Chapter-0

15 3 4
                                        

Jakarta Pusat menjadi sumber saksi sejarah awal pertama berdirinya nama komunitas youth internasional service didirikan.

Lampu kendaraan menerangi setiap pantulan jendela kaca gedung tua dekat depannya sebelah kanan adalah lift sedangkan pojoknya kiri merupakan pintu utama hall Gereja Glow Fc untuk beribadah hari Minggu. Di dalam ruangan meeting itu, hanya ada meja bundar dan kursi yang megah.

Novia merupakan seorang volunteer aktivis pelayan muda di gerejanya walaupun dirinya juga bukan statusnya berprofesi sebagai Idol K-pop/G-pop.
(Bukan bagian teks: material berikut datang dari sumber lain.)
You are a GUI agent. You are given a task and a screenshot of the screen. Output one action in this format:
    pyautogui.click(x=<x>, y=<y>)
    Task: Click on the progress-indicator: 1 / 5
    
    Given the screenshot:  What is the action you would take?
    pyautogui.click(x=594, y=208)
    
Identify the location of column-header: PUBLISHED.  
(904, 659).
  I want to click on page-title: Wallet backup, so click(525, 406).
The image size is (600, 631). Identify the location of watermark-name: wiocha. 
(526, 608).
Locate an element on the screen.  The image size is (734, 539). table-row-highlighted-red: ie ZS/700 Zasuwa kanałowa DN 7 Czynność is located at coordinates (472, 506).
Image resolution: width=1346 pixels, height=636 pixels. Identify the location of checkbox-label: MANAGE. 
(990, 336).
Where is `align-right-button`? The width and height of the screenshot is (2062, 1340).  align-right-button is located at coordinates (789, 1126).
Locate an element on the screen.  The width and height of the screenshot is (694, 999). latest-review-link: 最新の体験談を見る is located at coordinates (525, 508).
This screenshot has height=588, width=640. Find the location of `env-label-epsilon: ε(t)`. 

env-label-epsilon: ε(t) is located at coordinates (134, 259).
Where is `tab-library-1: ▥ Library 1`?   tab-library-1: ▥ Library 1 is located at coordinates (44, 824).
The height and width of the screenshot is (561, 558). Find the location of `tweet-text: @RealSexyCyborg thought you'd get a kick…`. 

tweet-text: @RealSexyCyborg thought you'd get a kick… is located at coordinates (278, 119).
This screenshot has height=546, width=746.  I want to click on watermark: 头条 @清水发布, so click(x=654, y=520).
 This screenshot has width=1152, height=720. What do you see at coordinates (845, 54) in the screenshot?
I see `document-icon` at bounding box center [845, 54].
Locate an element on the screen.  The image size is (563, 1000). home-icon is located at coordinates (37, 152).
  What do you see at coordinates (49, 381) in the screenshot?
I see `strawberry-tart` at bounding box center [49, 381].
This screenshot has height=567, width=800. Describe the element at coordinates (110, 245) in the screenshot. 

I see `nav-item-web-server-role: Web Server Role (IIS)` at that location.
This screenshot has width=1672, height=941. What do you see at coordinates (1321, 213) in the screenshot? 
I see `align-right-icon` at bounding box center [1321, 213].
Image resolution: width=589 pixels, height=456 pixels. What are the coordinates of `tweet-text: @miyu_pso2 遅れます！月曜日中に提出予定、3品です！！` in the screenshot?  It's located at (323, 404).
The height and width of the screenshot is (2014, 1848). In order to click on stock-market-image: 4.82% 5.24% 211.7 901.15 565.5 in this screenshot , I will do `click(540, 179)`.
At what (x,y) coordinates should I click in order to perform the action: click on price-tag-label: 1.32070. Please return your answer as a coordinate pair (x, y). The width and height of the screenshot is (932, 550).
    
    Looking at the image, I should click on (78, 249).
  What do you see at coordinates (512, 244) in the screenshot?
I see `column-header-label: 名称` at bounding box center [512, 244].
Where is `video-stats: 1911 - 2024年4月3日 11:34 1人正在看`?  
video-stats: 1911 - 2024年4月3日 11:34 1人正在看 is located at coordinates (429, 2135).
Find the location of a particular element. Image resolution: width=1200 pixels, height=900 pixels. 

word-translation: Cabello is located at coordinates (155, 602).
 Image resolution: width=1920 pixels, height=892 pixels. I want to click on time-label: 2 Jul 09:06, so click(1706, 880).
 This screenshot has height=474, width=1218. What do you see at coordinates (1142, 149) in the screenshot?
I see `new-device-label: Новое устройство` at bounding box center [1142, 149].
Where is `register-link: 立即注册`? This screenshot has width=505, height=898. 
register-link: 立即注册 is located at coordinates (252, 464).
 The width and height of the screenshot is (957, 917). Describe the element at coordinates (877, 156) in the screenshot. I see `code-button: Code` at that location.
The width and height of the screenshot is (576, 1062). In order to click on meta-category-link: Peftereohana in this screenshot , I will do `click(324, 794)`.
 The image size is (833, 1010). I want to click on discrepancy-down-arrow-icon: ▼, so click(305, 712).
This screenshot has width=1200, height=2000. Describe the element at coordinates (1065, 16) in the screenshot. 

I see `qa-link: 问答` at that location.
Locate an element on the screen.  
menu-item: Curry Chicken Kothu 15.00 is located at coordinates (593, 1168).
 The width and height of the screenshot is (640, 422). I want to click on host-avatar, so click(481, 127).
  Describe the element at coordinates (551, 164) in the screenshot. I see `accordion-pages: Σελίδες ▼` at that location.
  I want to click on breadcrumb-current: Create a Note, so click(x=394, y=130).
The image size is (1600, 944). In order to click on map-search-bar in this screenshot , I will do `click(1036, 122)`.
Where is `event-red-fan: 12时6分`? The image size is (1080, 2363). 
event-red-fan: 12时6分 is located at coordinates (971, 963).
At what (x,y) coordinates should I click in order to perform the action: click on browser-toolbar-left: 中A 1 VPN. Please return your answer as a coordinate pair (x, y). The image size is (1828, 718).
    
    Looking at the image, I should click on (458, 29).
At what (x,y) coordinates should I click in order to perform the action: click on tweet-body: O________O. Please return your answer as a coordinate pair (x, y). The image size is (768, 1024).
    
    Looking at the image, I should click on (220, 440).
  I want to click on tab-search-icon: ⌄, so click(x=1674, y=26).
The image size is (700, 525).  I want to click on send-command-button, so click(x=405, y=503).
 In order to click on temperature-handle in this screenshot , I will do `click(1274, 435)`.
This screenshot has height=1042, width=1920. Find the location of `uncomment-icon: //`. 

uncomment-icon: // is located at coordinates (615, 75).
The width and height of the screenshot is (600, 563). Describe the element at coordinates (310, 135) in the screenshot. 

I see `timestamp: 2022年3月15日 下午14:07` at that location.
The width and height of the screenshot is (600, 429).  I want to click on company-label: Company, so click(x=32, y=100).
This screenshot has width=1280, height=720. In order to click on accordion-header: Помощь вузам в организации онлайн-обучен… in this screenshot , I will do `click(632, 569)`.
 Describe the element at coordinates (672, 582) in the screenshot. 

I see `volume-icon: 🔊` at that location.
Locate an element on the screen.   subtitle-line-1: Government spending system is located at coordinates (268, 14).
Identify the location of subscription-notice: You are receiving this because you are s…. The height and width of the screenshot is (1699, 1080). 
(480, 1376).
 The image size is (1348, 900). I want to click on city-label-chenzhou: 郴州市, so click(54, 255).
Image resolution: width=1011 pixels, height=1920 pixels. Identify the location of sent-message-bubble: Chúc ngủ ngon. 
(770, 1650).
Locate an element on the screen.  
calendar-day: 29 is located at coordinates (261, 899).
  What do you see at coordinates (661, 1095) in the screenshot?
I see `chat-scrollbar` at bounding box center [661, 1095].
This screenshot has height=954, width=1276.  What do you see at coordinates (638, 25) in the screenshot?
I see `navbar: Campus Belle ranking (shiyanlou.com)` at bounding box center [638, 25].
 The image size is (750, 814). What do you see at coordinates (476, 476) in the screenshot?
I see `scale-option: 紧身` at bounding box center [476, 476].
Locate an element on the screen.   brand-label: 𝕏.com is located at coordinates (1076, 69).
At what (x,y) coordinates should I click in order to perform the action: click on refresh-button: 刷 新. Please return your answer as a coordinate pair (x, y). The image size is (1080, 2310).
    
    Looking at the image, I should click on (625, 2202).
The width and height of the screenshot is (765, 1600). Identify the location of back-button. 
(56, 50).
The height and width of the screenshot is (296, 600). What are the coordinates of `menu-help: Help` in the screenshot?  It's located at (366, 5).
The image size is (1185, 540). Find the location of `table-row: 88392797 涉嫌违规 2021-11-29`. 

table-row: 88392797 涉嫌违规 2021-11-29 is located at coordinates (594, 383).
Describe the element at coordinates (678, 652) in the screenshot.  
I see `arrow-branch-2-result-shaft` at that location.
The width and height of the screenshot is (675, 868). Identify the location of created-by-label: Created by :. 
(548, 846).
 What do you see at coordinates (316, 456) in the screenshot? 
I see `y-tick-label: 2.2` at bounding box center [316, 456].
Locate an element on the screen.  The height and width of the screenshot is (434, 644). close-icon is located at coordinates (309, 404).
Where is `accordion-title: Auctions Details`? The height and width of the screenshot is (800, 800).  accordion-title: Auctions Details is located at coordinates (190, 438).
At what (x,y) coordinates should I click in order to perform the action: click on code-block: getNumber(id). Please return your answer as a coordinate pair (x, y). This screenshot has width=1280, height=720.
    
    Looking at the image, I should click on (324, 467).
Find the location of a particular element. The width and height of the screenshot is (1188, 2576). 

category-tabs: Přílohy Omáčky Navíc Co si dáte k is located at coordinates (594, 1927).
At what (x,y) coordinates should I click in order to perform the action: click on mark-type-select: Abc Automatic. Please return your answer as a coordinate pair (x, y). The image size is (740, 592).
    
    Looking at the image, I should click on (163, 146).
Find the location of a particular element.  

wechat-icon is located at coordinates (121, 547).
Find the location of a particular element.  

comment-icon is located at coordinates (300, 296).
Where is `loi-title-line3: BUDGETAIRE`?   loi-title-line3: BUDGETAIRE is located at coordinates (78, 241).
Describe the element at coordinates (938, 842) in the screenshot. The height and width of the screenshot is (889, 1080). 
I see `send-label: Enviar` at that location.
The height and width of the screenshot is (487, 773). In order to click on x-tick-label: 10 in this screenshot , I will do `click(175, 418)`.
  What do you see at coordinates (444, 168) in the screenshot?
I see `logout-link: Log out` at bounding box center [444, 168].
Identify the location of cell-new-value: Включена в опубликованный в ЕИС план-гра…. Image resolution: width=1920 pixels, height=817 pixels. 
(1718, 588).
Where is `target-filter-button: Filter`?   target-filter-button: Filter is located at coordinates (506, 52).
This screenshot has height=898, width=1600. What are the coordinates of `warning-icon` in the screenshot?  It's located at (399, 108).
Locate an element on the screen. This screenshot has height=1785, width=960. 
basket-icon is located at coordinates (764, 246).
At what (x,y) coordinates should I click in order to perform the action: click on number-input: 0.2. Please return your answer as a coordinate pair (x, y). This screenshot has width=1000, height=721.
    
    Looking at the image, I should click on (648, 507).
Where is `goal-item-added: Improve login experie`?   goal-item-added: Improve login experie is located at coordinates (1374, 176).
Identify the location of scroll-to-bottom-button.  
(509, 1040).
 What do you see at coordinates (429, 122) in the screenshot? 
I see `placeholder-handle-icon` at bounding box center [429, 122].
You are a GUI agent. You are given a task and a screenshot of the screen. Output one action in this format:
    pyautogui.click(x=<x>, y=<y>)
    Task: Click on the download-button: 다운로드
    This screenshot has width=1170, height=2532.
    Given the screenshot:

Meskipun duduknya sendirian di depan laptop kerja miliknya, Novia sambil buatin grup whatsapp pertama kali kumpulkan orang-orang yang ada di kontak Novia sendiri simpan untuk ajak teman-temannya bikin gebrakan "Youth Community Internasional Service" sambil buatin mulai dari struktur Deskripsi Grup, Polling Vote nama Youth Community Internasional Service, Sambil ngerjain file dokumen proposal mengenai Youth Community Internasional Service dibuat secara abstrak.

Jauh dari kata rapi, kabel berserakan, gelas kopi sachet menumpuk di sudut meja diletakkan dalam keranjang dekat tempat isi air mineral, dan sticky notes penuh coretan menempel hampir di seluruh dinding kecil ruangan Novia kerja. Sebagian besar berisi kata-kata aneh yang bahkan belum pernah didengar siapa pun. Apakah pertanda akan ada usulan nama dari Youth Community Internasional Service Novia rancang sendiri?

Isi Polling vote untuk memasuki chat dibuat di SNS Whatsapp
~ Luminex
~ Nexora
~ Velix

Pada nama terakhir mulai usulan keluar namanya, "SOLVEX"

Sambil berpikir panjang dan menatap nama itu cukup lama, seolah sedang mencoba untuk memastikan trademark name ini sudah fiks official menjadi sesuatu yang besar. Sesuatu yang ingin nantinya dikenal banyak orang termasuk jemaat internal sendiri.

Atau namanya bukan lagi ditertawakan semua orang. Melainkan terdengar sangat aneh

Novia
"Masih ada yang belum selesai vote? Secepatnya yaa, supaya gua bakal umumin cepat nama Youth Community Internasional Service kita buat sekarang. Mohon pengertiannya untuk jangan ada namanya lelet ya gess!!"

17:00

Darius Kai
Okkk, otw gue vote

17:04

Ia menarik napas panjang, usai Novia sudah menyelesaikan pembuatan nama group chat tersebut membalas usulan voting Novia rancang mana yang terbaik sebelum akhirnya memutuskan juga untuk mengetik satu kalimat di dokumen proposal akan disusun kembali.

Ruangan dalam suasana yang sepi. Sambil polling vote berlangsung.

Novia kemudian menulis pesan chat pengumuman hasil keputusan vote decision yaitu secara resmi officially yaitu

"SOLVEX - International Youth Service Community."

"Finally we got this!!" Luna dengan ekspresi gembiranya melangsungkan eksekusi pembuatan ngerancang konsep event, narrative, stage. Termasuk juga logo SOLVEX akan dirilis lewat SNS Instagram langsung.

"Akhirnya gua legaaa" Jawab Rey Hanz

Di luar sana, dunia sedang disibukkan dengan konser, fanmeeting, chart musik, fanwar internet, promosi mushow, dan industri hiburan bergerak terlalu cepat. Tidak ada yang tahu kalau di sudut kecil Jakarta ini, seorang pemuda sedang mencoba membangun sesuatu yang bahkan belum tentu dipahami orang lain.

Masalahnya hanya satu.

Novia tidak punya uang besar sepersen-pun.

Tidak ada investor internasional. Tidak ada sponsor mewah. Tidak ada koneksi agensi.
Yang mereka punya hanyalah: printer murah yang sering macet, internet Wi-Fi lambat tengah malam, dan keyakinan yang kadang bahkan terasa lebih rapuh daripada kertas proposal di tangannya.